KIRIKKALE SPOR!..

Kırıkkale bir futbol,

Futbolcu cennetiydi geçmişte.

Her yaşın,

Her boyun,

Her mahallenin birden çok takımı olur,

En çok okul bahçeleri olmak üzere tarlalar bile futbol sahasına çevrilerek müsabakalar düzenlenirdi karşılıklı.

Etkili ve yaşı kemale ermiş gibi olan ağabeyler mahalle temsiliyetine hak kazanır,

Kırıkkale spor ve onlarla bağlantılı kurumların ve kişilerin düzenlediği turnuvalarda kendilerini gösterme fırsatı bulurlardı.

Bir çok isim var ki bu şekilde keşfedilmiş, ilerleyen dönemler de birinci liglerde top koşturarak Türkiye´ye meal olmuştur nitekim.

Hatırlıyorum;

Mahalleler arası düzenlenen maçlara fabrikalardan izin alan işçi, dükkan kapatan esnaf, okulu kıran öğrenci, abartılı değil, onları arayan öğretmen ve veliler bile gelir, geldikleri nedeni unutup seyre ve iddiaya dalarlardı.

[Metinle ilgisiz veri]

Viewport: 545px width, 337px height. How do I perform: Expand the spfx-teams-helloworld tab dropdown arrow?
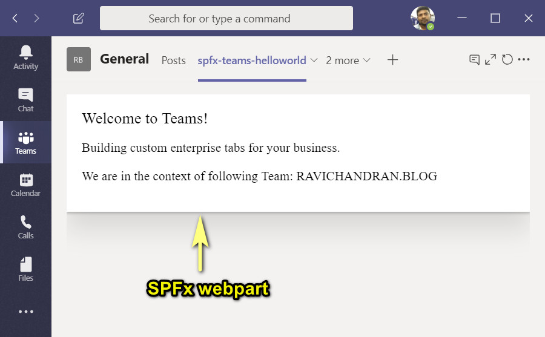(314, 61)
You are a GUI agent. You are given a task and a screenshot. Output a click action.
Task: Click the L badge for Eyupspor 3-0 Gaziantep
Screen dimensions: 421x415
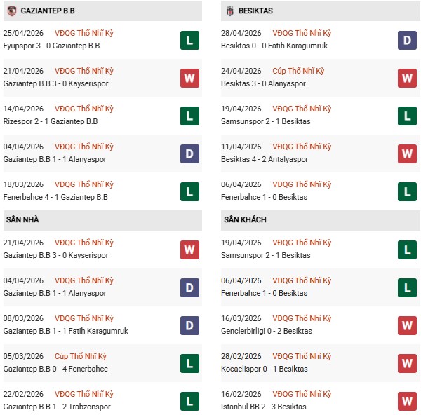click(x=189, y=40)
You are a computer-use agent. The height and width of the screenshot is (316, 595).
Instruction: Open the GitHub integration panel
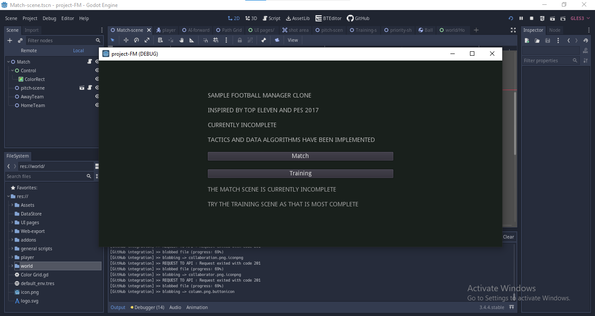pos(358,18)
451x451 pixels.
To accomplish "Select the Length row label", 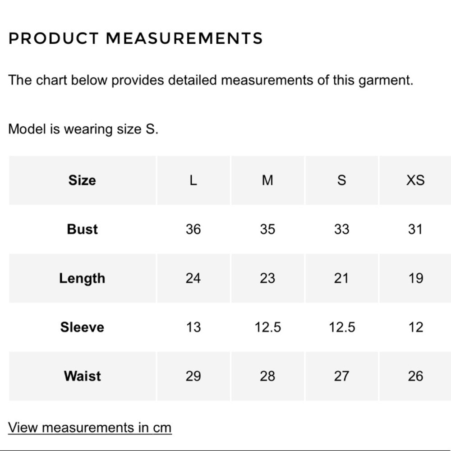I will pos(82,278).
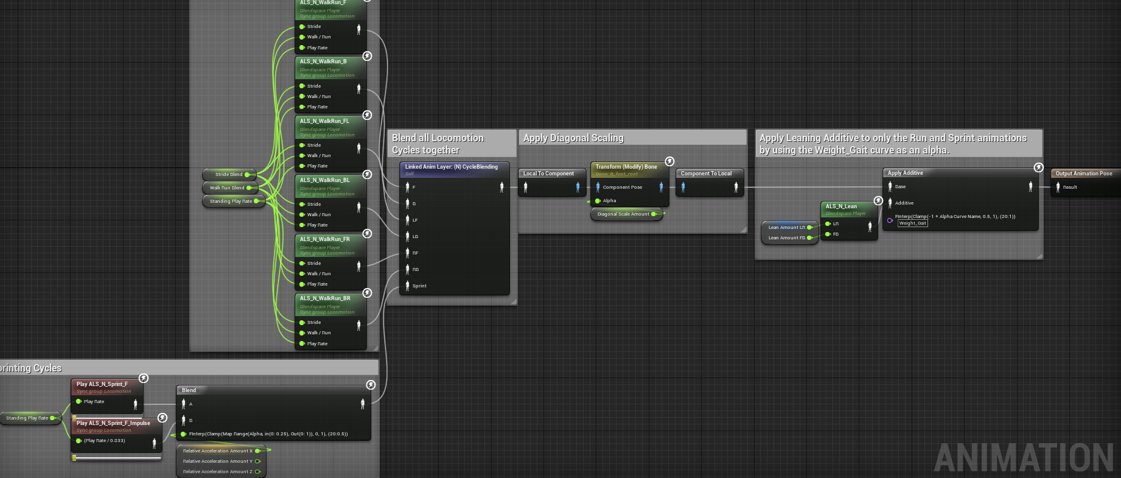Click the purple Weight_Gait curve pin
The image size is (1121, 478).
(x=890, y=220)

 Oradan buradan kopyalı haydut mahyalı değildi hiç birinin isimi,

Profesyonel de değildiler,

 Sadece  Kırıkkaleli, Kırıkkale sevdalısı, Kırıkkale seyircisiydiler takımlarını her şart ve fırsatta doksan dakika destekleyen…

Hepsi bu!..

Yani o dönem,

Şehir de kim yaşıyor,

Kim şehre gönül vermişse elini taşın altına koyup, karınca kararınca yönetmeye talip olmuşların yükünü omuzlanmaya çalışırdı.

Şenlik havasında,

Çekişmeli,

Bol adaylı,

İddialı ve vaatli kongreler düzenlenir,

Kaybeden kazanana her fırsatta destek olurdu.

Çünkü Kırıkkale demek içinde yaşayan herkes demekti.

 Geçtiğimiz hafta Kırıkkale Spor´un ( Kırıkkale büyük Anadolu spor olmuş şimdi ki adı! Takip etmediğimden bilmiyordum.) kongresi yapılmış…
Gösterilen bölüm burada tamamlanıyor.